### [YOUR ASSIGNMENT]
Copy each line exactly, starting with the one that contains "Task: Select the ExpertMACD.mq5 editor tab" and stopping after the last line of the material below, with nothing else.

== DATA FOR PROCESSING ==

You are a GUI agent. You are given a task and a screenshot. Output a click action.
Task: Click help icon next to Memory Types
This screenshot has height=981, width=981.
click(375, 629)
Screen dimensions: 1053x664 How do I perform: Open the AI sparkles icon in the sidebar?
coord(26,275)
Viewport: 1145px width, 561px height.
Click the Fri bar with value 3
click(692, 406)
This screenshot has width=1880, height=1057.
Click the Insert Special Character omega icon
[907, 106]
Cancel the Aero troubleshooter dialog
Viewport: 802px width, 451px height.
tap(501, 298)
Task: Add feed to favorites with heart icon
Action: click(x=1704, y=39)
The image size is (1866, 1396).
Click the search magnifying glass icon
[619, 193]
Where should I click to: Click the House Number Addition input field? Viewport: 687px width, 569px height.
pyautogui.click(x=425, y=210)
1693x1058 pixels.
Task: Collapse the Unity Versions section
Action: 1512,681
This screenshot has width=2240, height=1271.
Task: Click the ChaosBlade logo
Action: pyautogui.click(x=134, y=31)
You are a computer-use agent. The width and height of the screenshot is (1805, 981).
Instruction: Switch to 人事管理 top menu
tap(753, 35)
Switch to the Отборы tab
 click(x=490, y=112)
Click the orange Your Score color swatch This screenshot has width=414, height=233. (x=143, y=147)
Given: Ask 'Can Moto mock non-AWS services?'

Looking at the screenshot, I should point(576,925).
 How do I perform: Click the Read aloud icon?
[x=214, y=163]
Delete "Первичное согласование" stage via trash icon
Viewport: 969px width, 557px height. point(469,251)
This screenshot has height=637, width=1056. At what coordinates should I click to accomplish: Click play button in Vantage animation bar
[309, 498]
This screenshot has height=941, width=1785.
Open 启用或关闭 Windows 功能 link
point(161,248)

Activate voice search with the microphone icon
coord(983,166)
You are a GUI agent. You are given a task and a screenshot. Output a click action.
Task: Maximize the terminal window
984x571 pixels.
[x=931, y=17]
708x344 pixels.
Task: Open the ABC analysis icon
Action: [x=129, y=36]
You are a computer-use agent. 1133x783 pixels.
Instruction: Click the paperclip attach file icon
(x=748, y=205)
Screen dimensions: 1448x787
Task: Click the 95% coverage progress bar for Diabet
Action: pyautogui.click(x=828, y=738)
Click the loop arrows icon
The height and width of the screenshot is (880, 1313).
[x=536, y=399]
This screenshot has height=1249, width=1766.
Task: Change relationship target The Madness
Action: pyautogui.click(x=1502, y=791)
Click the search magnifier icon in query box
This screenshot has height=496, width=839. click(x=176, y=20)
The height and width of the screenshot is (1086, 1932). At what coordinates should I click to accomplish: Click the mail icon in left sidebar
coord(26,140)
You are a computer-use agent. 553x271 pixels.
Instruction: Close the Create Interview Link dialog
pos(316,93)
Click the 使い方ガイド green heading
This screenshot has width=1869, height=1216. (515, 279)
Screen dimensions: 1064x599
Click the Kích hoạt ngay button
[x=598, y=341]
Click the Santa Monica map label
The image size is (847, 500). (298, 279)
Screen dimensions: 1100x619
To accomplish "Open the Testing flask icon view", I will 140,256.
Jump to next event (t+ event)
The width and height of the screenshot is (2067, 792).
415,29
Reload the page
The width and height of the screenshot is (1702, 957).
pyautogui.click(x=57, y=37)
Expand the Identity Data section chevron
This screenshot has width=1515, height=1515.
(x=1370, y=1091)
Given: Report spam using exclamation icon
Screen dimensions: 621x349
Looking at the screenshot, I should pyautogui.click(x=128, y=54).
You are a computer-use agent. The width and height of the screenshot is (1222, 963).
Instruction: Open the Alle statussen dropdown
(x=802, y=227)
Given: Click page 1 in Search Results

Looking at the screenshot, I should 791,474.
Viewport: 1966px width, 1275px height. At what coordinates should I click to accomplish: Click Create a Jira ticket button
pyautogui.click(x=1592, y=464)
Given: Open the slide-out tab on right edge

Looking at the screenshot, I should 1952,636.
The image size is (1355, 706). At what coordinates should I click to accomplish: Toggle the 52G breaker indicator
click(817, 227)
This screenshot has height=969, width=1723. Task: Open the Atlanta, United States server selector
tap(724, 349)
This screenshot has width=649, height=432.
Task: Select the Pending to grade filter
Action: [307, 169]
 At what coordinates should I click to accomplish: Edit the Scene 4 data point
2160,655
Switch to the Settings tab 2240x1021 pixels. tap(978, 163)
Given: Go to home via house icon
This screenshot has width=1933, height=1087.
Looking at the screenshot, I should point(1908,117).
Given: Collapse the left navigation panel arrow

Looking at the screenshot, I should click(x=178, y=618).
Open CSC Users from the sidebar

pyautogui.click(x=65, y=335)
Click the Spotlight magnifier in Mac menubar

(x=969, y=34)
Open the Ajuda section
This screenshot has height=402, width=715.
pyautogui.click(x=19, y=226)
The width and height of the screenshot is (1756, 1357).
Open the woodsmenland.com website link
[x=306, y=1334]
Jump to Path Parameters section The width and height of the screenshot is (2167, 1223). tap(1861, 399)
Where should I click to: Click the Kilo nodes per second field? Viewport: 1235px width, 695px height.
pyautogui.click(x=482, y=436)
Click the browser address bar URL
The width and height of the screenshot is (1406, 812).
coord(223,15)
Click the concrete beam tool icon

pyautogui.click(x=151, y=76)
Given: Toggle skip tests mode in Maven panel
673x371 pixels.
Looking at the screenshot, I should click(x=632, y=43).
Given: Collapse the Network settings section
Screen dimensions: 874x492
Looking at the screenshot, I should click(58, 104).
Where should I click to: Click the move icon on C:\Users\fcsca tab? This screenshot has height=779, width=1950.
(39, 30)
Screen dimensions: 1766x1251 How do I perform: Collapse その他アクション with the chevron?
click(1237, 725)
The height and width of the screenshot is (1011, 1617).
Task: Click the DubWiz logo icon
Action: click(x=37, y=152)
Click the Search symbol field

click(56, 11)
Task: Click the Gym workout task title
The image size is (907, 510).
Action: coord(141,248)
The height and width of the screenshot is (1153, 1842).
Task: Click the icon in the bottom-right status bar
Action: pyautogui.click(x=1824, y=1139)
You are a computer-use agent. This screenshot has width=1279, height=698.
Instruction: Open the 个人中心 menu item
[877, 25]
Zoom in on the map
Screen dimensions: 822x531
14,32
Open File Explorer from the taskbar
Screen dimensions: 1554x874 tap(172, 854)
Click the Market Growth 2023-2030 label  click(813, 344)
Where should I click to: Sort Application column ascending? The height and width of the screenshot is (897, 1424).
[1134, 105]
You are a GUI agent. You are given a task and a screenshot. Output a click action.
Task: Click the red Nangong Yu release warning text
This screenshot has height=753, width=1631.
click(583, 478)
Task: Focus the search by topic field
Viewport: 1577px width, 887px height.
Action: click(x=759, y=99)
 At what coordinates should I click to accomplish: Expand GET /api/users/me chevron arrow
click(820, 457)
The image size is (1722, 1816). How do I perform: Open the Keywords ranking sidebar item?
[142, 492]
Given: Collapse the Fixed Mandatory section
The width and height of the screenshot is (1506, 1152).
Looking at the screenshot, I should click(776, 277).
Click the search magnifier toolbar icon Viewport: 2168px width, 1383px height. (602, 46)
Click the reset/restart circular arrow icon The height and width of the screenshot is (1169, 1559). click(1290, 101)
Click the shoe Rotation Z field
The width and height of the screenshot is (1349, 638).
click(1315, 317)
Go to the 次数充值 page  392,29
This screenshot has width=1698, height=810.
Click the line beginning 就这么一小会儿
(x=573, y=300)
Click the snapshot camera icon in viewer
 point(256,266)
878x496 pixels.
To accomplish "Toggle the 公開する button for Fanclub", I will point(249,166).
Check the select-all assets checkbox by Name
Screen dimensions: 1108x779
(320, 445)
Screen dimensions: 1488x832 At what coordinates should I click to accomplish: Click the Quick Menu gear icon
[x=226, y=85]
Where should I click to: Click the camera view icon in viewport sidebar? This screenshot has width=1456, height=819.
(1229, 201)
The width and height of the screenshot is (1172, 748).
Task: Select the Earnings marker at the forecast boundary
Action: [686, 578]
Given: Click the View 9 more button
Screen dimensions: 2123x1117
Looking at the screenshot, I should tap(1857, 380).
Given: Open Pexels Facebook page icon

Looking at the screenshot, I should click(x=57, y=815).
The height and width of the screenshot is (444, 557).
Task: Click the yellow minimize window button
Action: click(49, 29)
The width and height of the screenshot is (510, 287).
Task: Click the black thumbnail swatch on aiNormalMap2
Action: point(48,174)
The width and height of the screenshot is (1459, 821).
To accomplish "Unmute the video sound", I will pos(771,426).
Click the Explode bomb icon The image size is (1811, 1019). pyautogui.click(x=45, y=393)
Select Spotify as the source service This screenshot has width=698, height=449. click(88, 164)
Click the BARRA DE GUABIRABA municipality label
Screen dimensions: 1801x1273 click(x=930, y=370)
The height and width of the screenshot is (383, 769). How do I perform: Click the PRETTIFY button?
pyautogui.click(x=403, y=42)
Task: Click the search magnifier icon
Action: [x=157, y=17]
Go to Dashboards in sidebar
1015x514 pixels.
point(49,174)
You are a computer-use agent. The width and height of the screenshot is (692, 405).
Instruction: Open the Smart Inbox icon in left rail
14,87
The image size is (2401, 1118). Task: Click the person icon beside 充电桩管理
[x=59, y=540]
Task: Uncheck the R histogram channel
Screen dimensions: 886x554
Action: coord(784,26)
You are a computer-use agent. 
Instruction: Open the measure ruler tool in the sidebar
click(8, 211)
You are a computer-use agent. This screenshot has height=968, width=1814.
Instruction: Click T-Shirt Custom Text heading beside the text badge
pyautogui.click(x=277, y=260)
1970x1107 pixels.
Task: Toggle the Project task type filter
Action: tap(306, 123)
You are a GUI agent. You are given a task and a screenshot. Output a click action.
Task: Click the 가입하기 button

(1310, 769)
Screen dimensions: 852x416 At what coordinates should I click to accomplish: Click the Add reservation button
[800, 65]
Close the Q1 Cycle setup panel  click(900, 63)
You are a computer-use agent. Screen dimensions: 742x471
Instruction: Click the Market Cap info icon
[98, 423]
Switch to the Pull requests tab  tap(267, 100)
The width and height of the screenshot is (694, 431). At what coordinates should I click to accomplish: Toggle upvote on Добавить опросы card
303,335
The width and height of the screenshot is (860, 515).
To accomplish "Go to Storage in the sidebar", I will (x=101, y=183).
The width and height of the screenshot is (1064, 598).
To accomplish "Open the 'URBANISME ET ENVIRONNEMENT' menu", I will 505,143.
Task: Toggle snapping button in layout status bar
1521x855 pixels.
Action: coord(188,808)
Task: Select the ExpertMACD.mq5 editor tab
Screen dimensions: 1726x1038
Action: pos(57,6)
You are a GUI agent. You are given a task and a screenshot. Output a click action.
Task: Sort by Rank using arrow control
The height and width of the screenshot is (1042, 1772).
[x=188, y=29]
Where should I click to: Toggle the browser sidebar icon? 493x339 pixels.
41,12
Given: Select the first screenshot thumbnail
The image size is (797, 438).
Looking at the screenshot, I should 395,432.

===

### [RESULT OF THIS EXERCISE]
Task: Select the ExpertMACD.mq5 editor tab
Screen dimensions: 1726x1038
Action: pos(57,6)
You are a GUI agent. You are given a task and a screenshot. Output a click action.
Task: Sort by Rank using arrow control
The height and width of the screenshot is (1042, 1772).
[x=188, y=29]
Where should I click to: Toggle the browser sidebar icon? 493x339 pixels.
41,12
Given: Select the first screenshot thumbnail
The image size is (797, 438).
Looking at the screenshot, I should 395,432.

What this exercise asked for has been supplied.